An OpenFrameworks addon that implements the Principal Component Analysis dimensionality reduction technique. This technique is useful for finding the axes that explain the most variation in data. This can be used for finding the orientation of a set of points or the normal to a cluster of unoriented points.
This library uses the Eigen linear algebra library for its matrix routines.
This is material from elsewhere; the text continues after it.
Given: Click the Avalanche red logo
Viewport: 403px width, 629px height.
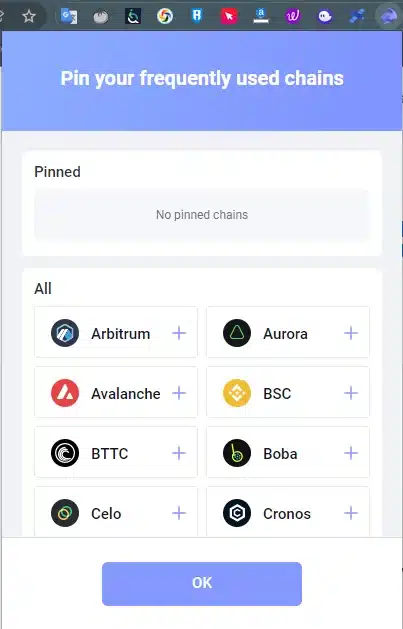Looking at the screenshot, I should tap(65, 393).
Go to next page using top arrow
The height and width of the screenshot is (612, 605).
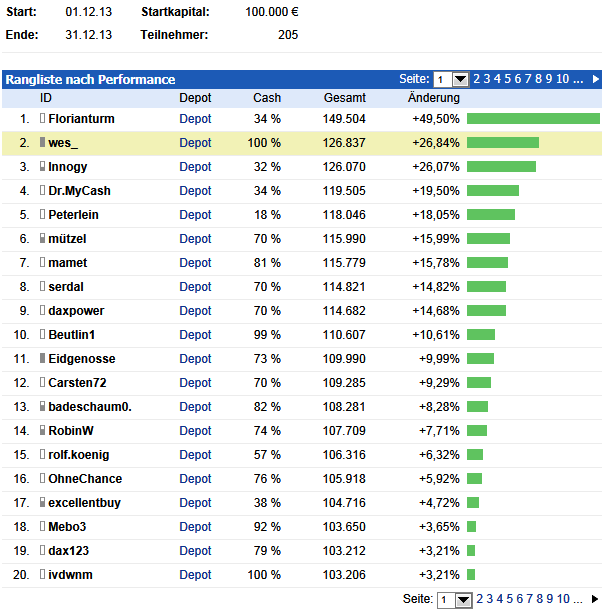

// Make a vector of ofVec3fs that you want to do PCA on,
// for example the vertices of an ofMesh:
ofxPCAResult result = pca.analyze(mesh.getVertices());
// The ofxPCAResult object gives you the eigenvectors and
// eigenvalues sorted in descending order of the eigenvalues,
// i.e. by the most principal component to the least:
cout << "top eigenvalue: " << result.eigenvalues[0] << endl;
ofVec3f ev1 = result.eigenvectors[0]
cout << "top eigenvector: " << ev1.x << "m" << ev1.y << "," << ev1.z << endl;
If you get weird compilation errors after importing this addon, make sure that inside of ofxPCA/libs/Eigen/include/Eigen the src/ folder is not included in XCode as a compilation target. If that folder appears in your XCode project, delete it (but make sure to select Remove References rather than Move to Trash). We need those files to exist, but we don't want XCode to try to compile them.